Yuncheng, província de Shanxi — Prédios em Yuncheng, na província chinesa de Shanxi, passaram a instalar sistemas de nebulização nos telhados para amenizar o calor em áreas externas, informou o NSC Total. Os equipamentos liberam névoa ultrafina que, acionada por sensores, forma microgotículas que evaporam antes de alcançar o solo.

De acordo com as medições divulgadas, a ação da névoa pode reduzir a temperatura da superfície entre 3°C e 8°C. O mecanismo tem sido compartilhado nas redes como uma espécie de “ar-condicionado externo”, por dispersar uma névoa que cria sensação de resfriamento em ruas e calçadas próximas aos edifícios.

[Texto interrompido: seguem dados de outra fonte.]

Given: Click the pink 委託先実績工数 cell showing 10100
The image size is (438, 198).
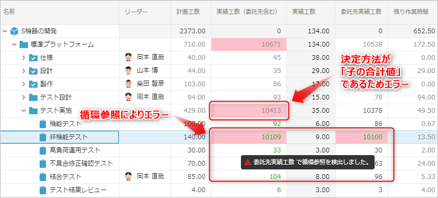Looking at the screenshot, I should click(362, 137).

O funcionamento depende de sensores que identificam as condições do ambiente e ativam a liberação de gotículas muito finas, projetadas para evaporar rapidamente. A evaporação precoce é apontada como responsável pela queda da temperatura superficial, sem necessariamente aumentar de forma imediata a água acumulada no chão, segundo relatos do veículo que acompanhou a iniciativa.

Entretanto, a adoção do sistema levantou questionamentos sobre o consumo de água e o aumento de umidade em áreas urbanas, especialmente em cidades que enfrentam ondas de calor associadas a períodos de seca. Críticos ressaltam que, embora a nebulização ofereça alívio térmico temporário, a demanda por água pode limitar a viabilidade da técnica em regiões mais secas ou com restrições no abastecimento.

As intervenções em Yuncheng surgem em meio a episódios de calor extremo que têm afetado diversas localidades. A solução nos telhados representa uma medida de mitigação local, com efeitos pontuais sobre a temperatura de superfície nas imediações dos edifícios, conforme as medições reportadas.

Prédios em Yuncheng usam nebulização nos telhados para enfrentar calor; sistema reduz temperatura de superfície em até 8°C

Imagem: Divulgação

O sistema tem ganhado atenção pública e viralizado nas redes, tanto pelo efeito visual de “prédios que choram” quanto pelo apelo prático de reduzir o calor em espaços abertos. A discussão sobre benefícios e limitações prossegue, sobretudo no que diz respeito ao balanço entre conforto térmico e uso de recursos hídricos em áreas urbanas.